Pubblichiamo la sintesi dell’appello promosso da la Società della Ragione sulla legge sul femminicidio.
Per la Giornata internazionale della donna 2025 il Governo Meloni ha presentato il disegno di legge che introduce il delitto di femminicidio, approvato dal Senato e ora alla Camera (ddl n. 2528).
Il ddl femminicidio è l’ultimo di una serie di provvedimenti che affrontano la violenza di genere con politiche senza risorse, incapaci di prevenirla. Si tratta di norme penali che inaspriscono le sanzioni: usi simbolici del diritto penale, ispirati a panpenalismo e securitarismo. L’assenza di risorse significa mancanza di investimenti nell’educazione al rispetto e nel contrasto alla cultura patriarcale.
La nuova fattispecie autonoma è stata corretta al Senato introducendo i concetti di “controllo”, “possesso”, “dominio”, “rifiuto di instaurare o mantenere un rapporto affettivo”, “limitazione delle libertà individuali della donna”. Correttivi però insufficienti: resta la fattispecie autonoma, la pena obbligata dell’ergastolo e il riferimento alla donna in una logica binaria.
L’articolo si inserirà nel Codice penale di Rocco, che ancora recita “chiunque cagiona la morte di un uomo”. Il paradosso è evidente: si nomina il femminicidio, ma se non rientra nel nuovo articolo 577-bis, la morte della donna viene ricondotta all’uccisione di un uomo.
Siamo consapevoli della gravità della violenza maschile contro le donne, ma anche dell’inefficacia degli strumenti penali se non accompagnati da un cambiamento culturale e della necessità di contrastare il cattivismo penale con politiche sociali e di supporto.
L’idea di codificare il “femminicidio” come reato autonomo, punito con l’ergastolo obbligatorio, nasce da una volontà simbolica più che giuridica.

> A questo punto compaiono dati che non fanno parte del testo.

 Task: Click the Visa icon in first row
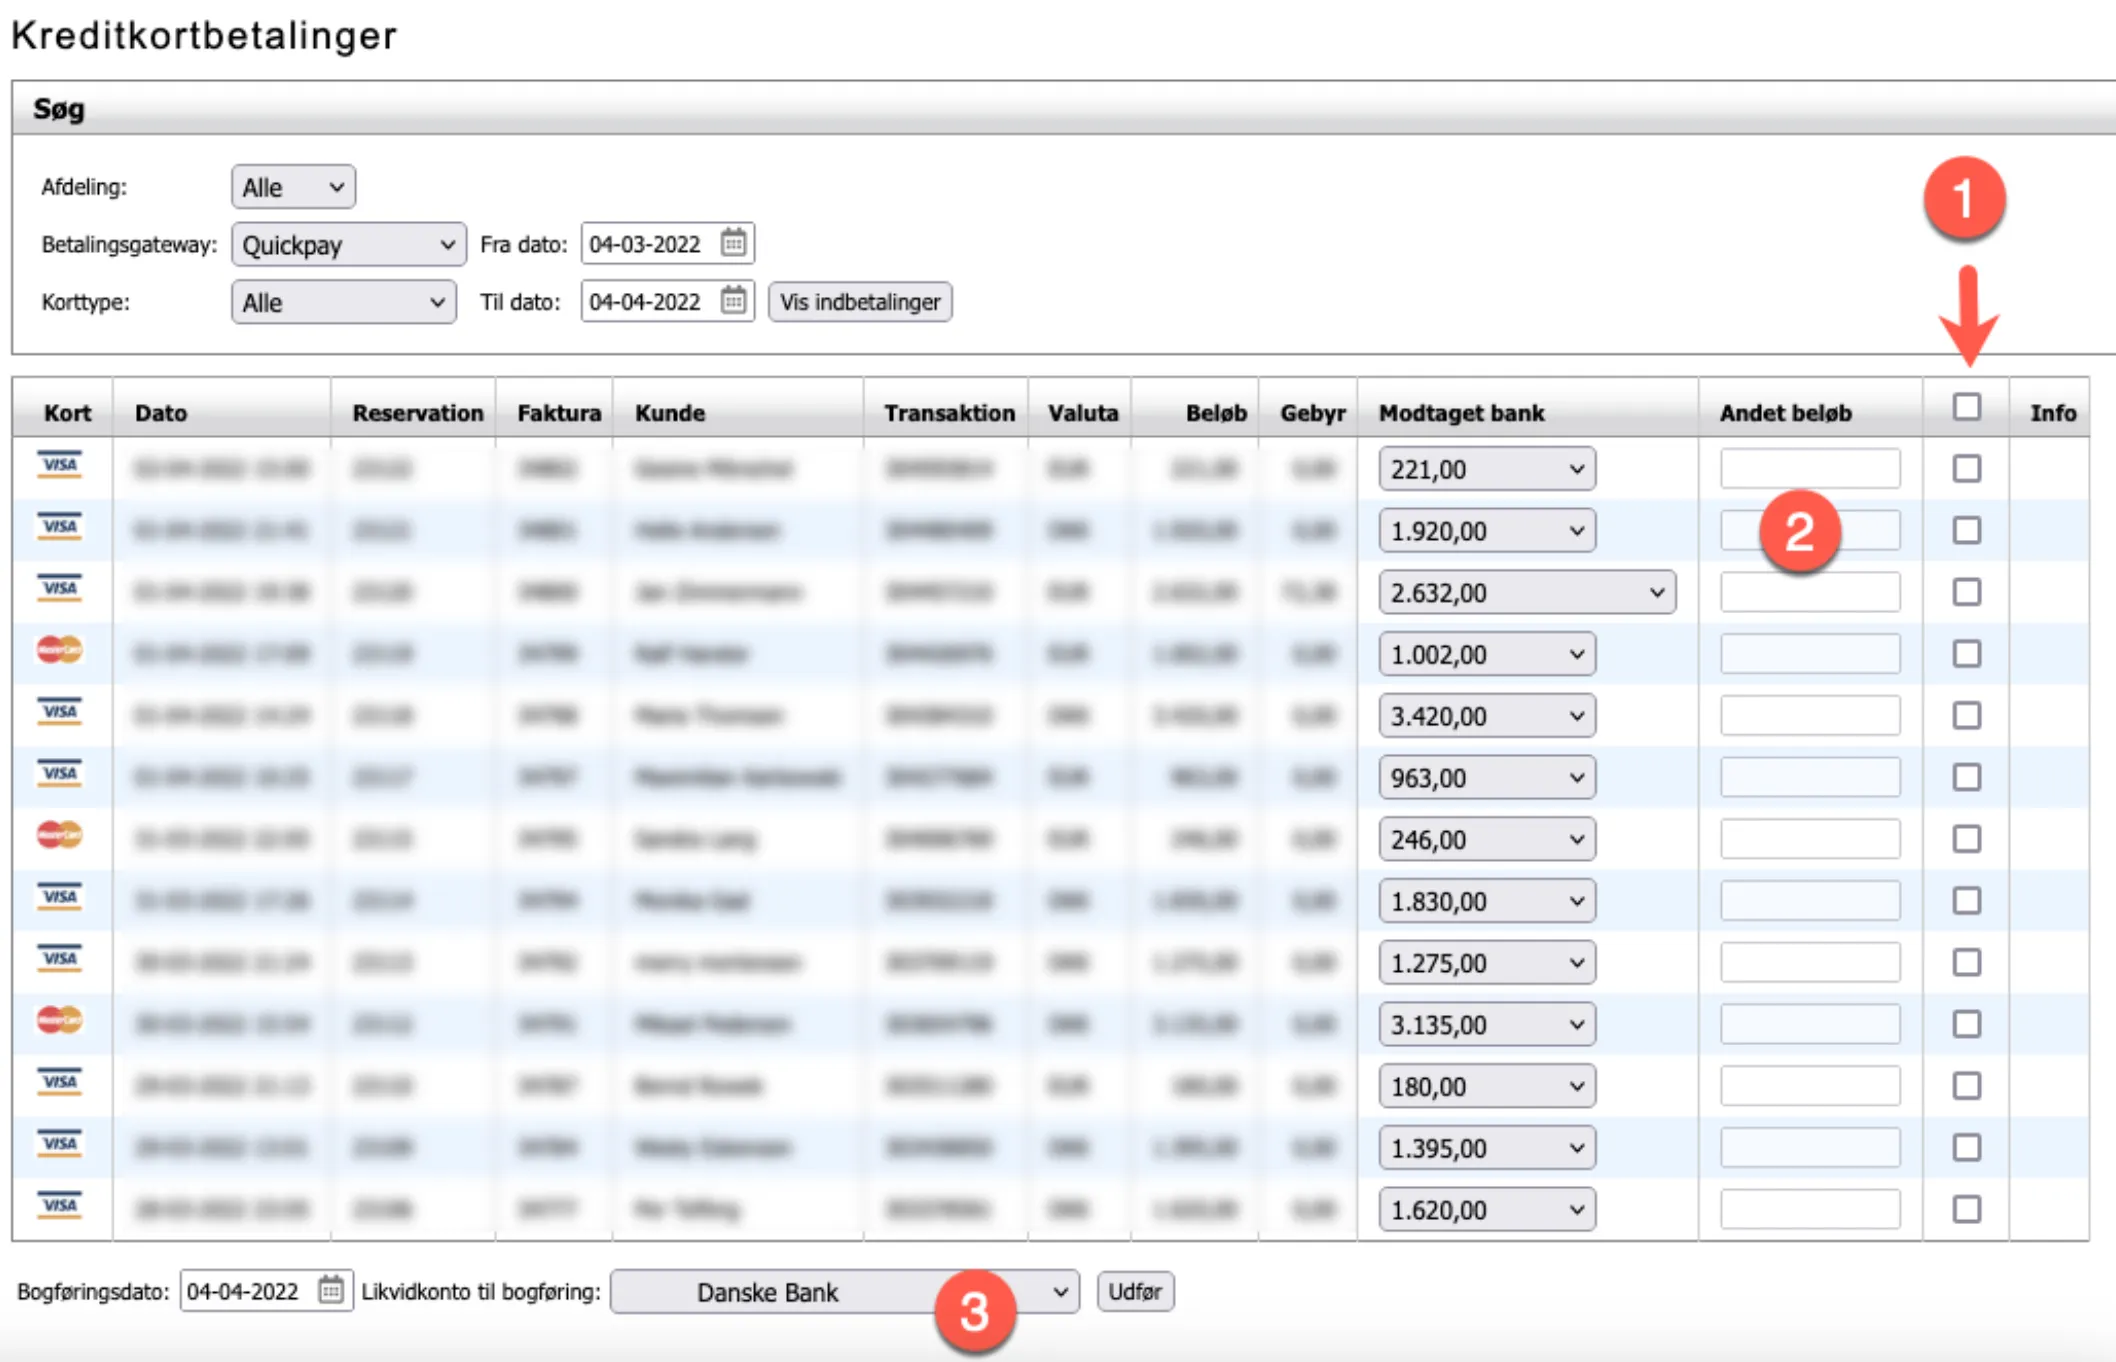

Si poteva intervenire con una circostanza aggravante nell’articolo 577, come accade per altri omicidi aggravati. Invece si è scelta la pena perpetua automatica, che nega proporzionalità e individualizzazione.
Una simile norma non tutela le donne: costruisce solo un diritto penale manifesto, che esibisce severità più che garantire giustizia. Dietro la promessa di protezione si nasconde un populismo penale che confonde la lotta alla violenza con la ricerca di consenso.
Anche le norme procedurali mostrano come la finalità del ddl sia enfatizzare il paradigma vittimario, introducendo un’impropria interlocuzione con la persona offesa sulla pena, trasformando il reato in un affare privato.
Chi uccide una donna non è un “mostro” separato dal mondo: è il prodotto della stessa normalità patriarcale che vogliamo trasformare. Come ha ricordato Grazia Zuffa, il penale tende a “mostrificare” il colpevole, tracciando una linea tra normalità e anormalità. Questa dinamica, amplificata da una deriva del femminismo punitivo, rischia di trasformare il femminicida nel simbolo assoluto del male patriarcale. Così la pena diventa vendetta, non giustizia.
L’articolo 575 del Codice penale recita: “Chiunque cagiona la morte di un uomo è punito con la reclusione non inferiore a ventuno anni.” Nel 2025 è inaccettabile che il valore della vita sia espresso al maschile. Sostituiamo “uomo” con “persona”. Solo così la legge parlerà il linguaggio dell’eguaglianza reale.
Per questo ci rivolgiamo alle Deputate per chiedere:
- di non approvare senza modifiche il ddl n. 2528;
- di eliminare l’ergastolo come pena obbligata;
- di sostituire nel Codice penale “uomo” con “persona”;
- di eliminare l’interlocuzione con la persona offesa nella richiesta di applicazione della pena;
- di cancellare l’estensione dell’anno di osservazione ai condannati e la riduzione dei permessi premio ai minori;
- di eliminare la previsione delle dichiarazioni dei congiunti per la concessione dei benefici penitenziari.